- [Problem] Tell how many lines in these records contain the string "Sort", with only the number as the reply.

- [Stored data entries]
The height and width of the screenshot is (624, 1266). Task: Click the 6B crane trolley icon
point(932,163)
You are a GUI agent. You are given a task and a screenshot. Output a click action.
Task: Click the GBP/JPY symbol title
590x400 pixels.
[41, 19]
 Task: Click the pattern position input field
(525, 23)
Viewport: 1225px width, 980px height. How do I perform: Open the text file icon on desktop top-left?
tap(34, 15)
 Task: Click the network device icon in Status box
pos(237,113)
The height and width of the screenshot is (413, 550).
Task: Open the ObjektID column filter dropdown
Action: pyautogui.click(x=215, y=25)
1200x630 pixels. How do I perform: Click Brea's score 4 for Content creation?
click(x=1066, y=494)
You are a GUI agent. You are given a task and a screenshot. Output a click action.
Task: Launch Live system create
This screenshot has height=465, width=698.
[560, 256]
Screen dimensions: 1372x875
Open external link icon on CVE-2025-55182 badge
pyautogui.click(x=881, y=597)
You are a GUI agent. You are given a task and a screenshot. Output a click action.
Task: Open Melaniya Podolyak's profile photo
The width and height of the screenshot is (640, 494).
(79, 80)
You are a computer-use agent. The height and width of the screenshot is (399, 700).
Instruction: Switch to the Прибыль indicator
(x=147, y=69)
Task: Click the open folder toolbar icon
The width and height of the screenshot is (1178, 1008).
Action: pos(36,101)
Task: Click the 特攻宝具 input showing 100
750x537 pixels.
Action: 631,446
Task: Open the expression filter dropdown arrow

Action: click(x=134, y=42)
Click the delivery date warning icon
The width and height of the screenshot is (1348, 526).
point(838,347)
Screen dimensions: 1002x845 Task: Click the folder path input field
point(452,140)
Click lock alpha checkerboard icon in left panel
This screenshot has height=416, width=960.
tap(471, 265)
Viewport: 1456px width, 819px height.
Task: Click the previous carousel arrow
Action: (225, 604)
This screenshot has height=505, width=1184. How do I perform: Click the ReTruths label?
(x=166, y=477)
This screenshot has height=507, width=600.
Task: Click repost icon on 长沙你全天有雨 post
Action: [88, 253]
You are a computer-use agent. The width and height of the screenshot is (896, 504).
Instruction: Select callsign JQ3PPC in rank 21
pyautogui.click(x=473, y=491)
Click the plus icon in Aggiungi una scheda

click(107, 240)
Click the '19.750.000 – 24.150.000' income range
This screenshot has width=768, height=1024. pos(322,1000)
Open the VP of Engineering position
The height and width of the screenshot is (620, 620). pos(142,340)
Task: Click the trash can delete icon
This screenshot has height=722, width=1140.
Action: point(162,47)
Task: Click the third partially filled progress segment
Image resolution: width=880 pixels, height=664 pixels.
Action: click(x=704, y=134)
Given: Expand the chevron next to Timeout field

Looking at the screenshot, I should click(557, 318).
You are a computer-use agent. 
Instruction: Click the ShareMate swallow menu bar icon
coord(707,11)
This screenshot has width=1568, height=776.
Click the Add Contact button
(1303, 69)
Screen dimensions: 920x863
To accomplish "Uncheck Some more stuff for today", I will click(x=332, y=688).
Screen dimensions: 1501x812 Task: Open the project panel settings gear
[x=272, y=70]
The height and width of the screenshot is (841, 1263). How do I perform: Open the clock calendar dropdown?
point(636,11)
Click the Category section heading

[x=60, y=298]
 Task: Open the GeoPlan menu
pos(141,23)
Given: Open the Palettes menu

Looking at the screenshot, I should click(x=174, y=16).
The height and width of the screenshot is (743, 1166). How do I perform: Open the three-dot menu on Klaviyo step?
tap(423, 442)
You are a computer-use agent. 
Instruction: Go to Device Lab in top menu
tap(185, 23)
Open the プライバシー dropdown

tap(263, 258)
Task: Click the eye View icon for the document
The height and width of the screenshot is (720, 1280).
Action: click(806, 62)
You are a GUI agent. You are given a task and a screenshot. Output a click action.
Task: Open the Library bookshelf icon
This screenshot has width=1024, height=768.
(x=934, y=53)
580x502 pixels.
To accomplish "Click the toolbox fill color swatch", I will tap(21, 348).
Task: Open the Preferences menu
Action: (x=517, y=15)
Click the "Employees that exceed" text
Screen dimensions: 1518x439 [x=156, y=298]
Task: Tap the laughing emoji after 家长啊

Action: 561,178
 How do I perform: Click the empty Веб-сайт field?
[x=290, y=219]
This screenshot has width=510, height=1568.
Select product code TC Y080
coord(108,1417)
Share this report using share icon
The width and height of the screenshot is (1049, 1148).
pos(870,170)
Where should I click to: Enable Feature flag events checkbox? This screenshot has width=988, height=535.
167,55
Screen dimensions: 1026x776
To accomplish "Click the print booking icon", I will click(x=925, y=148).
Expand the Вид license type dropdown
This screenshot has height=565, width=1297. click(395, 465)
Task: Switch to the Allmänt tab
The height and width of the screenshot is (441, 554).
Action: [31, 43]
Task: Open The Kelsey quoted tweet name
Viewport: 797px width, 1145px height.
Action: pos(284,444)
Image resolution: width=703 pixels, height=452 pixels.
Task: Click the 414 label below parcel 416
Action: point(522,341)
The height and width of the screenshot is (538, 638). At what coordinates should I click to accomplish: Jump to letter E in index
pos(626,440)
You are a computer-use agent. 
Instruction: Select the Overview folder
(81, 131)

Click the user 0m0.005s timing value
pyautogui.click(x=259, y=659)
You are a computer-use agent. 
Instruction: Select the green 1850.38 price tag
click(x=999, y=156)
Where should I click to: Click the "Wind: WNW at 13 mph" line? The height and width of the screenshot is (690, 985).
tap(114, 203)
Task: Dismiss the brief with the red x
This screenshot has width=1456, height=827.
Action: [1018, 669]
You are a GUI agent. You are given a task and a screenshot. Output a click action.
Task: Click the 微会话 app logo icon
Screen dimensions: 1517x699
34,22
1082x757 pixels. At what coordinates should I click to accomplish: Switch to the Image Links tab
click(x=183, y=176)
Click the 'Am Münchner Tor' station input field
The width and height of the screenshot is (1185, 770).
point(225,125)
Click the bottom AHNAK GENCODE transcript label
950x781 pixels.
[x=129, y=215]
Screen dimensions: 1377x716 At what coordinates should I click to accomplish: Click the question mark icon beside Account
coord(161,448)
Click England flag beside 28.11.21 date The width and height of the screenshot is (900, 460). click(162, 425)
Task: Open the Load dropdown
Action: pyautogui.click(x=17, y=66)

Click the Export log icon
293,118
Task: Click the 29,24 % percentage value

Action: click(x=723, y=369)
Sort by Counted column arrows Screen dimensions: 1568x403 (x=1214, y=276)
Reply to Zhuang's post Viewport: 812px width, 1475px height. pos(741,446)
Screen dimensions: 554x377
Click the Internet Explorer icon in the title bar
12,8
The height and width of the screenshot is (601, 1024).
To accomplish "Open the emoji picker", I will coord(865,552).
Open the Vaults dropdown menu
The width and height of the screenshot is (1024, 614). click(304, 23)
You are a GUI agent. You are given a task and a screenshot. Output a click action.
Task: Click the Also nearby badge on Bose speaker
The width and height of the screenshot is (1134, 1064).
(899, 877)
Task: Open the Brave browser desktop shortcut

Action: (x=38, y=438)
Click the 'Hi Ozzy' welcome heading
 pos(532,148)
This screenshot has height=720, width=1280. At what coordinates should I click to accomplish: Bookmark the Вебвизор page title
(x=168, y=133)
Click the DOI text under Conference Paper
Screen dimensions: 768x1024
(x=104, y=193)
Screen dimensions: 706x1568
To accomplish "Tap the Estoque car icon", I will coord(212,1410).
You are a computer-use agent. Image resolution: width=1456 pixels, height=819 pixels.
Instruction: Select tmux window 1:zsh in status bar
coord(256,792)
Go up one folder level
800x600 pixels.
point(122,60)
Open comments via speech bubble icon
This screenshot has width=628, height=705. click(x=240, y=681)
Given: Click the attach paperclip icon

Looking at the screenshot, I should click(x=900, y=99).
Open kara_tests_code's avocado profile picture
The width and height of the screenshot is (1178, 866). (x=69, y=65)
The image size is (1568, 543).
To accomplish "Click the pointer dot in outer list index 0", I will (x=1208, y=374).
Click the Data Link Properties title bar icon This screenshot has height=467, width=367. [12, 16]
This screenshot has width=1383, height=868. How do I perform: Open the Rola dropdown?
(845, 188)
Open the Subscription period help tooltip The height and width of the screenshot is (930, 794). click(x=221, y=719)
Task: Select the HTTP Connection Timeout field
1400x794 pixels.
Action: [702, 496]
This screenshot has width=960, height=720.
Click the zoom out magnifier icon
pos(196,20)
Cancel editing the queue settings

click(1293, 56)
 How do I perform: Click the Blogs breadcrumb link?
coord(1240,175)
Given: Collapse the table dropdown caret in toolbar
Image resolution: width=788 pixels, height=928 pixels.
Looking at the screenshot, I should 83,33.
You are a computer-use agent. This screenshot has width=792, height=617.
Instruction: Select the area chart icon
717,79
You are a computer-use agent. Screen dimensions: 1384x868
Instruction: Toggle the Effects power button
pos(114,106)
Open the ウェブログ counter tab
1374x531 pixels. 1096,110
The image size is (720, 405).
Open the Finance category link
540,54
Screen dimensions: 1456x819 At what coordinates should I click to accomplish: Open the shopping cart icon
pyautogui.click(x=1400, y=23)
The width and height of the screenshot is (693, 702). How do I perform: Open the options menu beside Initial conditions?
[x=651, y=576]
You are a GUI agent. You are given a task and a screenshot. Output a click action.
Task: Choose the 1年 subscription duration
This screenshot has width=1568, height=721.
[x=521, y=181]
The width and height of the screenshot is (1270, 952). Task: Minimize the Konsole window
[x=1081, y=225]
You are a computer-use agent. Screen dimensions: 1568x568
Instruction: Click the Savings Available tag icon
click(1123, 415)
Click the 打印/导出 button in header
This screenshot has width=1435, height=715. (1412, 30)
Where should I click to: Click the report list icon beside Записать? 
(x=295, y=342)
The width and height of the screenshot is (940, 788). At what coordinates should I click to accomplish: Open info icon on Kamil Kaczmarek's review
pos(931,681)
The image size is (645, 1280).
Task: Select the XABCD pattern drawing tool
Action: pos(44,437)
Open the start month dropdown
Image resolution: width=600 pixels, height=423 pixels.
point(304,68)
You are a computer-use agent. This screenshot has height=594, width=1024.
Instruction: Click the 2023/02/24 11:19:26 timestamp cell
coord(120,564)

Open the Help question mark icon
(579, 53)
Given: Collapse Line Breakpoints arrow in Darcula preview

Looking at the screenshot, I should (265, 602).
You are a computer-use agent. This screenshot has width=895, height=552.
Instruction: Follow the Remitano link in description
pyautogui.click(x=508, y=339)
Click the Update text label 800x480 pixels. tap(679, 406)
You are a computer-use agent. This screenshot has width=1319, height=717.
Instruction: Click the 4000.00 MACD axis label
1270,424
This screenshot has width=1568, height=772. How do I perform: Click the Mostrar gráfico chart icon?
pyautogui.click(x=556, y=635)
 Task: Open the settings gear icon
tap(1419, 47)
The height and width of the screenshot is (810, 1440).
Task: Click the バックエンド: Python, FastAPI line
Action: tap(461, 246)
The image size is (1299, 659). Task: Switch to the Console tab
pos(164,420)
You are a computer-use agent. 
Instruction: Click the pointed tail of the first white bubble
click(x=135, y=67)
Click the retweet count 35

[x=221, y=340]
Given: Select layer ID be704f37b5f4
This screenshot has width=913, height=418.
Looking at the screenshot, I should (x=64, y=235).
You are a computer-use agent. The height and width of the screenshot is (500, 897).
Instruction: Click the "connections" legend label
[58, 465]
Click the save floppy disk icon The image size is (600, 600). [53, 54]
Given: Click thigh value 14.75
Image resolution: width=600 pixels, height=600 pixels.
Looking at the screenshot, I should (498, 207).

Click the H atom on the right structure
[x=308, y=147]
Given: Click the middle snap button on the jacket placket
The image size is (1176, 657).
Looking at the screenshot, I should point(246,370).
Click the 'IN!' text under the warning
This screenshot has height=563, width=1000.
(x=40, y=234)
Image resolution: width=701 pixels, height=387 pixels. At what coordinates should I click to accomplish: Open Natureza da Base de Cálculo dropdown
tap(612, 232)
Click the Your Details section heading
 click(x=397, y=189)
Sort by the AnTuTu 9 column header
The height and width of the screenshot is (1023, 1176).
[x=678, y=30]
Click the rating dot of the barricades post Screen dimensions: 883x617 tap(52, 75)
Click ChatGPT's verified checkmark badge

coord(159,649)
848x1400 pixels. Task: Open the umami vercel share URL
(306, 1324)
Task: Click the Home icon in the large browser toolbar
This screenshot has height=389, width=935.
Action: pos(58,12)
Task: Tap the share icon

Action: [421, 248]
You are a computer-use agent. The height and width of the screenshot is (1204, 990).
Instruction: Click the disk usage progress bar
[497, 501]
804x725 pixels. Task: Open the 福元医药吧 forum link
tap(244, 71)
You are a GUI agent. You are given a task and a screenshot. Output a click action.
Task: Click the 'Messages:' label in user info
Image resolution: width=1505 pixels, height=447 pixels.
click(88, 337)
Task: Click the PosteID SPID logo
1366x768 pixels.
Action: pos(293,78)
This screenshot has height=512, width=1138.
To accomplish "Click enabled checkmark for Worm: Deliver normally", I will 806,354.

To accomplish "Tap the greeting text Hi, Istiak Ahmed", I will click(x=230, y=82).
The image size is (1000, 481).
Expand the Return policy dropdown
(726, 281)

- [Solution to this exercise] 2